Mali La CPI s’empare des destructions de Tombouctou

cpiCe 1er mars, pour la première fois, un djihadiste d’Aqmi a comparu devant la Cour pénale internationale pour destruction du patrimoine culturel. La CPI doit déterminer si les preuves du procureur sont suffisantes pour ouvrir un procès. Pour l’éditorialiste du Pays, cela ne fait aucun doute.

Ahmed Al-Faqi : ce nom ne vous dit peut-être rien. Et pourtant, c’est Ahmed Al-Faqi Al-Mahdi alias Abou Tourab, un ancien membre d’Ansar Dine, l’un des nombreux groupes islamistes armés qui ont semé la terreur au Nord-Mali pendant l’occupation djihadiste en 2012. A la tête de la brigade dite “des mœurs” de ces fanatiques qui avaient envahi le septentrion malien avec l’intention d’y appliquer la charia, Ahmed Al-Faqi était chargé de faire appliquer l’idéologie djihadiste.

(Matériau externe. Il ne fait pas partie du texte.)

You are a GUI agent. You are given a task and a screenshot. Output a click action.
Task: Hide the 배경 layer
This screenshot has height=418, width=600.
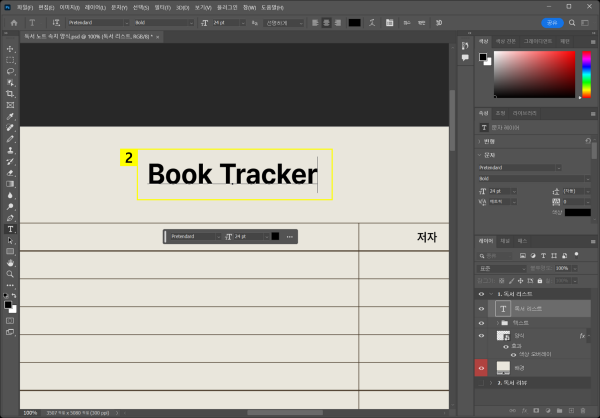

Il est soupçonné d’avoir orchestré, coordonné et dirigé, à l’époque, la destruction, à Tombouctou, de plusieurs édifices religieux sacrés dont une mosquée et des mausolées de saints, vieux de plusieurs siècles, ces édifices ont une lourde charge religieuse et affective pour les tombouctiens.

On s’en souvient encore, comme si c’était hier, tant les images de ces fous d’Allah qui ne se sont pas contentés de couper à tour de bras des mains et des pieds ou de procéder à des lapidations, ont négativement marqué les esprits et révulsé bien des consciences.